PROBLEM TO WORK ON = Reproduce the entries shown below only from the line with "関連団体紹介 (1181, 1159)" down to the line with "図書・用品 (838, 1159)", keeping both end lines and copying each one exactly.

*** Block opens ***

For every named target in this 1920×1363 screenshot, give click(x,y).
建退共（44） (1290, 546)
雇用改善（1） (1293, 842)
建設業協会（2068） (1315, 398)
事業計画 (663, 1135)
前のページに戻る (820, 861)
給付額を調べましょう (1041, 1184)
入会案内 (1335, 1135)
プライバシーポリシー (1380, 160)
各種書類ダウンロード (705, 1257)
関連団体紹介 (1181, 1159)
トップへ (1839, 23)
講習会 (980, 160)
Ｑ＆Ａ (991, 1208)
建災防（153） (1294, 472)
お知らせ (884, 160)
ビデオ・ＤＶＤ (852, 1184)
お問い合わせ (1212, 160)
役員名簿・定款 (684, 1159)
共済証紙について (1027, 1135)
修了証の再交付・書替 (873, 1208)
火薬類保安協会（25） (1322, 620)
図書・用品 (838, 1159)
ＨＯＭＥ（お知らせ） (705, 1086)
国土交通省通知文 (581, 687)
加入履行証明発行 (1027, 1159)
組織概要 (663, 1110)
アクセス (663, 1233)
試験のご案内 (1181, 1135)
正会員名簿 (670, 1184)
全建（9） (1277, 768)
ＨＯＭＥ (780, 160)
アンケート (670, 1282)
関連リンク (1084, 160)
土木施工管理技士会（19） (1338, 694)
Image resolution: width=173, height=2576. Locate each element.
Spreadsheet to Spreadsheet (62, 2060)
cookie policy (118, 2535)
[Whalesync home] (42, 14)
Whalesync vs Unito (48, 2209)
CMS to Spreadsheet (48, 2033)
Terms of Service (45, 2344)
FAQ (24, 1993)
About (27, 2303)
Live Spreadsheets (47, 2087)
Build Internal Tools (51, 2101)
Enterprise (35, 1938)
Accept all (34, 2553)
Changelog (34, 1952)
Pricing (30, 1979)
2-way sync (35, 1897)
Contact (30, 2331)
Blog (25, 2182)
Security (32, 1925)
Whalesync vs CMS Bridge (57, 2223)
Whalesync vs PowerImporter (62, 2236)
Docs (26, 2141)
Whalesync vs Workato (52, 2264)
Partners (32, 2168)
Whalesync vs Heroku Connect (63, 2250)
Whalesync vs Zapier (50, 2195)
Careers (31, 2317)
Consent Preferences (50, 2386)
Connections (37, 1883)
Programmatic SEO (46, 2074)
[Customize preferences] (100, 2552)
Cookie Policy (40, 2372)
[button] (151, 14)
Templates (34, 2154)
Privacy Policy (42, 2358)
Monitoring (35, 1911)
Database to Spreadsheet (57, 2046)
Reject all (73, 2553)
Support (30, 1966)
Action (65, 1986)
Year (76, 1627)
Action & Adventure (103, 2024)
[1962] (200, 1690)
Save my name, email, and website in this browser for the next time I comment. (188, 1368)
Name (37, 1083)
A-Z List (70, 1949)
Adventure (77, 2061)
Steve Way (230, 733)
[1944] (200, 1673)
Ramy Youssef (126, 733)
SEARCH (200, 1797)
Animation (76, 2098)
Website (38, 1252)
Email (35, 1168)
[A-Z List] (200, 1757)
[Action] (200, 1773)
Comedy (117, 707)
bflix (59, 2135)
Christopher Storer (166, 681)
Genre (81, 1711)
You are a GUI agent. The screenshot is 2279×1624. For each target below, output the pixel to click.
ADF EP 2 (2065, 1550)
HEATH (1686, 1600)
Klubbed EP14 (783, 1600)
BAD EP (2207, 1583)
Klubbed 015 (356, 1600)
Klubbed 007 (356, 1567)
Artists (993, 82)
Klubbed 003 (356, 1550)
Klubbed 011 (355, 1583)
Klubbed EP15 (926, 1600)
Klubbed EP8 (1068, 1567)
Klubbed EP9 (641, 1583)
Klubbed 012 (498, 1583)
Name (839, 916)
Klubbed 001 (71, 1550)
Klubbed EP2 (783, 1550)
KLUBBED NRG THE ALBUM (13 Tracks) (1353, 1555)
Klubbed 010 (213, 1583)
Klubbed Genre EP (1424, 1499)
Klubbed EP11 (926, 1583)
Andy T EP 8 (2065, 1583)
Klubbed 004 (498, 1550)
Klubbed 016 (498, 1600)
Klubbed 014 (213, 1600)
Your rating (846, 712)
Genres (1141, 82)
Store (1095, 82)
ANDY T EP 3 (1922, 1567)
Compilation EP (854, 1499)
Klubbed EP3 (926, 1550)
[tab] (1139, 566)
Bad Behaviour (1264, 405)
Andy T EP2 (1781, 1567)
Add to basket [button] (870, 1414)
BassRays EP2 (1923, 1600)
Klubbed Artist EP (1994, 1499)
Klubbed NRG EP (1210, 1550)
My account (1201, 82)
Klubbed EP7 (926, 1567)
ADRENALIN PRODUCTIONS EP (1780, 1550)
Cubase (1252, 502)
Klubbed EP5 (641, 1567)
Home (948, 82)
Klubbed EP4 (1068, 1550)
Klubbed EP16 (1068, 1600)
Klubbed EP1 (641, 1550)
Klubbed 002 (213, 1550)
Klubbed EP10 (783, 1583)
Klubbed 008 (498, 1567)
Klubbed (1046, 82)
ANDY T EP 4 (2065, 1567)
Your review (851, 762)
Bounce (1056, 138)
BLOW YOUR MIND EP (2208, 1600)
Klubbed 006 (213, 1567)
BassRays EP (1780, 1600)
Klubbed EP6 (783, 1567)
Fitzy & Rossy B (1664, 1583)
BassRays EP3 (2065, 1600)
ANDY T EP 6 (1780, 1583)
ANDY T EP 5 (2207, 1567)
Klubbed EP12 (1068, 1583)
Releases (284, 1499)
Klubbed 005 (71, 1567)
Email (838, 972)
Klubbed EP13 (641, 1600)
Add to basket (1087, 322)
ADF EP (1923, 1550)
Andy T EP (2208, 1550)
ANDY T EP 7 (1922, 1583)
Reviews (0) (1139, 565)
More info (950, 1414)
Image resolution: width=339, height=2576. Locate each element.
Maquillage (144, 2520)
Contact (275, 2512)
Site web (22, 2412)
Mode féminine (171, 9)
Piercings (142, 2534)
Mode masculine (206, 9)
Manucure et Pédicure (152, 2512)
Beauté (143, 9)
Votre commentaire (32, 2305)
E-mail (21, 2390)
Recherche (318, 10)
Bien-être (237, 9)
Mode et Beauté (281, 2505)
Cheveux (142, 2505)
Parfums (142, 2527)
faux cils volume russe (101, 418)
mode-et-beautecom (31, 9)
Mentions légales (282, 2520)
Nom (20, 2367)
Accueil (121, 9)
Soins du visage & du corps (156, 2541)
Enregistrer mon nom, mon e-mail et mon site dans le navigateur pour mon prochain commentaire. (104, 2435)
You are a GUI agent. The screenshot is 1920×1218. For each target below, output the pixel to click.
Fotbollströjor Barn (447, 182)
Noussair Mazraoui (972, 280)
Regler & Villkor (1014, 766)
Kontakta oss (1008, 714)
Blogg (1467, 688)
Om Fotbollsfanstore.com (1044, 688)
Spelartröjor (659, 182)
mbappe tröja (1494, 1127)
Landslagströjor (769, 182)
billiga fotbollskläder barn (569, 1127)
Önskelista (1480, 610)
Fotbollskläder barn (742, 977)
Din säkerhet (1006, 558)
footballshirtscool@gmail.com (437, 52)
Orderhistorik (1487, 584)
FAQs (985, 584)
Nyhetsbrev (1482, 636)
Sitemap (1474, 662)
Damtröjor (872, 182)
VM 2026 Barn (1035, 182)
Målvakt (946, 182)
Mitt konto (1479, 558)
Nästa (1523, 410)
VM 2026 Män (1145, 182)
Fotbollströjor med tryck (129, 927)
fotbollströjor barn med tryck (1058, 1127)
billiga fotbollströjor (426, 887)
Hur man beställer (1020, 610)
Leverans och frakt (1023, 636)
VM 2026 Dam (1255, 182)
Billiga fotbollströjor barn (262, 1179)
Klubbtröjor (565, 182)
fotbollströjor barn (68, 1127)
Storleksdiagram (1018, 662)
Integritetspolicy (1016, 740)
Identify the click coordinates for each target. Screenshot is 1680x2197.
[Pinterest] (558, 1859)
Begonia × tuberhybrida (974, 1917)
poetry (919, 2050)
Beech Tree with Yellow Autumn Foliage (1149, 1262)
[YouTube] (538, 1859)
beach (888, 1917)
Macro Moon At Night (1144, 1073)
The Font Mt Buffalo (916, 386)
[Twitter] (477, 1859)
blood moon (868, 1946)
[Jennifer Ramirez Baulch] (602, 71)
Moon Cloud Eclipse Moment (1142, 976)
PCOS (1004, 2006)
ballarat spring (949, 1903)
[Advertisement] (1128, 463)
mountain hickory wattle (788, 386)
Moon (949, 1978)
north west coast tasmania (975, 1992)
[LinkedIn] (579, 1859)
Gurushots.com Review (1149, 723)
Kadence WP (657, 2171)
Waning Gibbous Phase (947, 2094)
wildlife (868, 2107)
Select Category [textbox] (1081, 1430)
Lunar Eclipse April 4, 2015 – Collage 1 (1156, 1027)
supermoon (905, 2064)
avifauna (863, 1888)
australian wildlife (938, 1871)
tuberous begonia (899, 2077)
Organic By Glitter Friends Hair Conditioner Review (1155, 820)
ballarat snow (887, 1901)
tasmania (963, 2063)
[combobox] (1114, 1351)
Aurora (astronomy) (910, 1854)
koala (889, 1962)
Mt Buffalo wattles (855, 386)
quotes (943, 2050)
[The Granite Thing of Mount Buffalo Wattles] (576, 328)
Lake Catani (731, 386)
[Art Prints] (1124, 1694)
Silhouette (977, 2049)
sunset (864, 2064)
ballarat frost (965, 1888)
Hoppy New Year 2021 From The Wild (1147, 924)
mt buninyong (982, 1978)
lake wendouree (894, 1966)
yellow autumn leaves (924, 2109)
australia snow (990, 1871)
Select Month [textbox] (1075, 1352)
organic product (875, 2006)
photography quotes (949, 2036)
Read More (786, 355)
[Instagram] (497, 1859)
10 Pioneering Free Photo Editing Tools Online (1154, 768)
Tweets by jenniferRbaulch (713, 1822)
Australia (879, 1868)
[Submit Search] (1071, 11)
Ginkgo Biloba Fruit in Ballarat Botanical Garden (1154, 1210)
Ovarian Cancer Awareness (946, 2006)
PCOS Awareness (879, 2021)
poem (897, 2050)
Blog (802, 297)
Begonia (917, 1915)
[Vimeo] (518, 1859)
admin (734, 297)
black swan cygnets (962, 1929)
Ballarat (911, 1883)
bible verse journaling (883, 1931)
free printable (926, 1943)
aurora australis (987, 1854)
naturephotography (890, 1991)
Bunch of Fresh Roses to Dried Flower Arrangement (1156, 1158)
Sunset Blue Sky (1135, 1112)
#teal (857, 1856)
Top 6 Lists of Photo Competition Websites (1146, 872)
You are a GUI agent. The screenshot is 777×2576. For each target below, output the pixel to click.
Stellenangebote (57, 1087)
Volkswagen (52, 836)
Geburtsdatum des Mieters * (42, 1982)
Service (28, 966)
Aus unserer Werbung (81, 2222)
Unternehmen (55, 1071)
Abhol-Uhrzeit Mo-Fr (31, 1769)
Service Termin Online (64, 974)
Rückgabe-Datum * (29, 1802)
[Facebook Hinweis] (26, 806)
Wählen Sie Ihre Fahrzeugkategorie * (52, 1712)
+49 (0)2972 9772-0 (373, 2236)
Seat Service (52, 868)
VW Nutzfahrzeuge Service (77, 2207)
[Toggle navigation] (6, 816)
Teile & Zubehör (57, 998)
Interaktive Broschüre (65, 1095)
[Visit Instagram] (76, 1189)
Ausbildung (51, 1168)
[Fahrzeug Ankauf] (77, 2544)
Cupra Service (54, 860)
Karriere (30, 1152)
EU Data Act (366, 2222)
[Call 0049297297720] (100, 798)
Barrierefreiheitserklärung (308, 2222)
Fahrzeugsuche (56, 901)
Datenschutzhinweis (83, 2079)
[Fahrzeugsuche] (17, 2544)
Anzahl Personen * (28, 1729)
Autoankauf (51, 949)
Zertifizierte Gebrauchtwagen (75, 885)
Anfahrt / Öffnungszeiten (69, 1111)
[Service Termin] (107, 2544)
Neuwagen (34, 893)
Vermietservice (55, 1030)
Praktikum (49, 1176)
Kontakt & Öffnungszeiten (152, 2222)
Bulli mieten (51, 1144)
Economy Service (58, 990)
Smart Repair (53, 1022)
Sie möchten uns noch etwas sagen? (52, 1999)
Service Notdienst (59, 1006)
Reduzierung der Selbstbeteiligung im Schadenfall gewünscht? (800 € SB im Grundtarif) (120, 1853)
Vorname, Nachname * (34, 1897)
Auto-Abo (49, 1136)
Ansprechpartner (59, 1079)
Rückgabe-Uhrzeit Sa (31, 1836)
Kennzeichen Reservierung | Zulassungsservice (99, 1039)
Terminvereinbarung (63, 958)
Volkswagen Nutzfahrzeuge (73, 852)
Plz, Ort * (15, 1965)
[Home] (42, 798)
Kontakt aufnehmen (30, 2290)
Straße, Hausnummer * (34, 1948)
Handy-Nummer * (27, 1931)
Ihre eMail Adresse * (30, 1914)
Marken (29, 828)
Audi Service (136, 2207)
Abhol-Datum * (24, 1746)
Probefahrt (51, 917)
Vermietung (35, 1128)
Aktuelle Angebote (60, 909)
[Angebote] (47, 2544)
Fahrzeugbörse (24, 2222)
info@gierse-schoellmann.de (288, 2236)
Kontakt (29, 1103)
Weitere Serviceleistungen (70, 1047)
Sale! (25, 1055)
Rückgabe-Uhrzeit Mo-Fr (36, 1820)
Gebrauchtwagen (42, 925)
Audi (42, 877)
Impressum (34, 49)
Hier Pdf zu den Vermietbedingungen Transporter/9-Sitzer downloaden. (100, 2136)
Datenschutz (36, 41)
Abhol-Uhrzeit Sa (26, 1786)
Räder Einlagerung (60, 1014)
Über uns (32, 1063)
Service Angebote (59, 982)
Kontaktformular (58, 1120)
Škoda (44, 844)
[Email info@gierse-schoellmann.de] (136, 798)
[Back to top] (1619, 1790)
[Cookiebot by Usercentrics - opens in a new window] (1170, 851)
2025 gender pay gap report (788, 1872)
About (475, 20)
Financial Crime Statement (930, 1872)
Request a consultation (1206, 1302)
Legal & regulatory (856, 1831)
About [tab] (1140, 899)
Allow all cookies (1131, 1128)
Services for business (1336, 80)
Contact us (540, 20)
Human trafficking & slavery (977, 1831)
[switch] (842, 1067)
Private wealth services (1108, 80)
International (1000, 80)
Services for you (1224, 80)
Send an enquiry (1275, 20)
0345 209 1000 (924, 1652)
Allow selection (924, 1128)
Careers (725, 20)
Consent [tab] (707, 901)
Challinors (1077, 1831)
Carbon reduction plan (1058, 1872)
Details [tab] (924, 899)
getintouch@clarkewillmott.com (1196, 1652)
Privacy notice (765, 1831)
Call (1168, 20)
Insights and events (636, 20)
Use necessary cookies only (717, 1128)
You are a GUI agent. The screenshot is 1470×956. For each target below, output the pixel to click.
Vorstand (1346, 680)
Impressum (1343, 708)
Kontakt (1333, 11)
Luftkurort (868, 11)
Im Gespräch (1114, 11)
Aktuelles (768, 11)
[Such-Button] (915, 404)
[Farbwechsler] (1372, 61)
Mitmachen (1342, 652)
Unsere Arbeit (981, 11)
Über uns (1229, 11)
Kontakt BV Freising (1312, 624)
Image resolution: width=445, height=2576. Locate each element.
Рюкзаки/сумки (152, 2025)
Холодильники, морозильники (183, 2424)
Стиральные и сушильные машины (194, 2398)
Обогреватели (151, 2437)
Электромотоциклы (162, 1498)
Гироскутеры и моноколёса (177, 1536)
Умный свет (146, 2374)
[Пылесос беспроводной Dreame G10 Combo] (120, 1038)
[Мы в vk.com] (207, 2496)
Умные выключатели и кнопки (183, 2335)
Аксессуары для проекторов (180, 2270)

*** Block closes ***

PROBLEM SOLUTION =
関連団体紹介 (1181, 1159)
トップへ (1839, 23)
講習会 (980, 160)
Ｑ＆Ａ (991, 1208)
建災防（153） (1294, 472)
お知らせ (884, 160)
ビデオ・ＤＶＤ (852, 1184)
お問い合わせ (1212, 160)
役員名簿・定款 (684, 1159)
共済証紙について (1027, 1135)
修了証の再交付・書替 (873, 1208)
火薬類保安協会（25） (1322, 620)
図書・用品 (838, 1159)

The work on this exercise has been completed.